Understanding Small and Medium Scale Tilapia Culture in Nicaragua
Type of DegreeDissertation
DepartmentAgricultural Economics and Rural Sociology
MetadataShow full item record
Nicaragua has abundance of natural resources to make aquaculture an important economic activity. But despite the efforts of multiple stakeholders, tilapia culture has not developed as expected. Small and medium scale tilapia culture has been promoted for over two decades as a means to ensure food security and income generation. So far, the results have been uncertain.

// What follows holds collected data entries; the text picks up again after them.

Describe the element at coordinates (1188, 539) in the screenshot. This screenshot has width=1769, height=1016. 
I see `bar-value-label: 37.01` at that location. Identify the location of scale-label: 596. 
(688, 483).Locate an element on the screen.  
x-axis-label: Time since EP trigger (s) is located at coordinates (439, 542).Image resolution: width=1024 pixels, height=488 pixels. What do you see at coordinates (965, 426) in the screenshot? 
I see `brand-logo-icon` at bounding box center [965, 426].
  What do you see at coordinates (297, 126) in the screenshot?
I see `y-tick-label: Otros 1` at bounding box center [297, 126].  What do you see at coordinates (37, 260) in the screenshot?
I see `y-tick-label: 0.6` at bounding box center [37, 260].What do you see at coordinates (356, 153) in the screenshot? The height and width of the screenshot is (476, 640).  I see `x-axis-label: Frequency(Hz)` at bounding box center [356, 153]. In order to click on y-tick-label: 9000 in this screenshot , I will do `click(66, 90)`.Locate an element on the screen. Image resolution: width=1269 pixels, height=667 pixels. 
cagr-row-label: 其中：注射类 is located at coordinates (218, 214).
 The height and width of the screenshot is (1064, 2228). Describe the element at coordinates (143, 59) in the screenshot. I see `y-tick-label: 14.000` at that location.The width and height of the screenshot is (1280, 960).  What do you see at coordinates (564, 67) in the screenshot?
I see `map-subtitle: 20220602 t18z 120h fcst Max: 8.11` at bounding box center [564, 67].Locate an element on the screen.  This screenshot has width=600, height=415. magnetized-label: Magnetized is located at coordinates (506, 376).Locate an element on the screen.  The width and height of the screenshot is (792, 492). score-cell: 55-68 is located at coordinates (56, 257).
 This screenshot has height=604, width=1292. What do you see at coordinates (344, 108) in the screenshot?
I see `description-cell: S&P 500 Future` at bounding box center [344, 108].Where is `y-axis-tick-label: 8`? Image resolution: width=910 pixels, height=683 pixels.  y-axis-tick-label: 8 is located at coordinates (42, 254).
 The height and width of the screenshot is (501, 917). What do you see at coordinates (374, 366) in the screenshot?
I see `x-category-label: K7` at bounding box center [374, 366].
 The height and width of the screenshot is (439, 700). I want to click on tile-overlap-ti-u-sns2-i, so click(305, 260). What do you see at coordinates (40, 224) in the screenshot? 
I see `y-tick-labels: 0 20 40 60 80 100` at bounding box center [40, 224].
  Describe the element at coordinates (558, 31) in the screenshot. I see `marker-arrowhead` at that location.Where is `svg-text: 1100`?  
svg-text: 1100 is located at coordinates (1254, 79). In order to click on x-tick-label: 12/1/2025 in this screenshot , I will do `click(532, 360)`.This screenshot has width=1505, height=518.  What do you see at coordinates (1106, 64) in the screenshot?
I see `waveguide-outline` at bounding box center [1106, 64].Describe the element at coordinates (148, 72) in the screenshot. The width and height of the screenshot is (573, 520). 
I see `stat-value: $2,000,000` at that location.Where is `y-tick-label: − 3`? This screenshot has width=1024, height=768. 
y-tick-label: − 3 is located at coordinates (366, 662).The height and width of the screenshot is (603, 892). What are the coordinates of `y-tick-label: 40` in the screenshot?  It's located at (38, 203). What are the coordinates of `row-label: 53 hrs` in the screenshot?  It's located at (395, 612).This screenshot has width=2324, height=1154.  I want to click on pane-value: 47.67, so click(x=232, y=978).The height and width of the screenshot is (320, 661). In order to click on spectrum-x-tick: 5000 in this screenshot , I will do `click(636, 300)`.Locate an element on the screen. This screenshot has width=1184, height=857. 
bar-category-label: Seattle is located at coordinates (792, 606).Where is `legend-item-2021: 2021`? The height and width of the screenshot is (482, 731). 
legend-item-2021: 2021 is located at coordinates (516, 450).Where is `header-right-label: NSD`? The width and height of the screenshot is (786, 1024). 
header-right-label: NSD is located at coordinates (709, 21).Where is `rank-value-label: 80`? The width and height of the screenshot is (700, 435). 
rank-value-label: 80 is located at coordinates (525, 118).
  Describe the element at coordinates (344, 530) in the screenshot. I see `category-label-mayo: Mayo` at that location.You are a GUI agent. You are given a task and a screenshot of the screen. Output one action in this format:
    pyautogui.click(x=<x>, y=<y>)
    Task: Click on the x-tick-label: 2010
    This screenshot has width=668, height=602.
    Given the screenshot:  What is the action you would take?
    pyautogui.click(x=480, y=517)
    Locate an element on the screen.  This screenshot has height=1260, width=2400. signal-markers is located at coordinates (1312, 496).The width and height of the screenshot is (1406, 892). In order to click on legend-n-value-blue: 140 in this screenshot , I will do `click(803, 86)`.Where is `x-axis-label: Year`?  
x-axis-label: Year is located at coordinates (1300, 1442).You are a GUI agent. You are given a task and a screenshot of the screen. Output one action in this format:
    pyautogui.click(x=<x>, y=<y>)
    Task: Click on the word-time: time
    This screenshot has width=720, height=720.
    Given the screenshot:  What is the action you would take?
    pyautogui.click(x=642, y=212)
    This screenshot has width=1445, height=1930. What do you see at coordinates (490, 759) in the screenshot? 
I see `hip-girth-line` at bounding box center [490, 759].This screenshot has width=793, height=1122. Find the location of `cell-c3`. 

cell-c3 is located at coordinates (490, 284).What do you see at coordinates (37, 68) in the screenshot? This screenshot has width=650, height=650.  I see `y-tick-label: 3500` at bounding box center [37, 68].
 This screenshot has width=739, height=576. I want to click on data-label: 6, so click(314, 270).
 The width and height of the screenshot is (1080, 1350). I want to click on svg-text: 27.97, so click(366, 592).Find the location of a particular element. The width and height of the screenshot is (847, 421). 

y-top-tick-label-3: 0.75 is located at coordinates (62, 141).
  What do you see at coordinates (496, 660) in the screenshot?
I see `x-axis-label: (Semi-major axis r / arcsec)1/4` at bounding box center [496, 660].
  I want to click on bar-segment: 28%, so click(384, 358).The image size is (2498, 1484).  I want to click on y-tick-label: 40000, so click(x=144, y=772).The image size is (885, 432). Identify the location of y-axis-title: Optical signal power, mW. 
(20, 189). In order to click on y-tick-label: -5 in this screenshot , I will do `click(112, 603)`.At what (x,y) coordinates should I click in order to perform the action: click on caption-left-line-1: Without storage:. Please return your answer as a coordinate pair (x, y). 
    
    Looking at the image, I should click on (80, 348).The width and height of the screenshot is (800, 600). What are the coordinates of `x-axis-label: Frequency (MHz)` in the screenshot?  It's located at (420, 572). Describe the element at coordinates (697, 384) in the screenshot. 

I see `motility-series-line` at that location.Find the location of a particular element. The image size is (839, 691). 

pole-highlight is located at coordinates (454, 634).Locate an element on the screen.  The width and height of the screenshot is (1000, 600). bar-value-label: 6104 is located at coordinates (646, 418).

Although many ponds have been abandoned, a number of producers have managed to stay in business. The understanding of how those producers have manage to avoid the factors limiting tilapia culture would offer significant information for further development interventions. Three related studies herein provide information on the economic and financial analysis of several tilapia operations; export opportunities for Nicaragua in U.S. market for tilapia fillets, and the Nicaraguan Aquaculture Knowledge and Information System (AKIS). The economic and financial analysis was conducted using the enterprise budget analysis, estimation of break-even prices, sensitivity analysis, and estimation of internal rates of return. The analysis of export opportunity analysis was based on the estimation of market growth rate using a double log OLS model and changes in market shares estimated using a linear version of the Almost Ideal Demand System Model (LA/AIDS). The analysis of the AKIS followed the methodology suggested by FAO & the World Bank. The results indicated that small and medium scale tilapia culture in Nicaragua is a highly subsidized minor economic activity. Only producers operating with an 80% subsidy on the main inputs enjoyed significant rates of return. Export opportunities were promising; the market in the U.S. is growing and Nicaragua’s market share, despite being very small, is also growing. Finally, the results of the analysis of the AKIS indicated that the different stakeholders of tilapia culture in Nicaragua worked in isolation and had particular plans. Producers had a basic level of technical knowledge on tilapia culture. In summary, the overall analysis elucidated a complex situation, one that requires particular attention in areas of knowledge, economic use of resources, management, and marketing.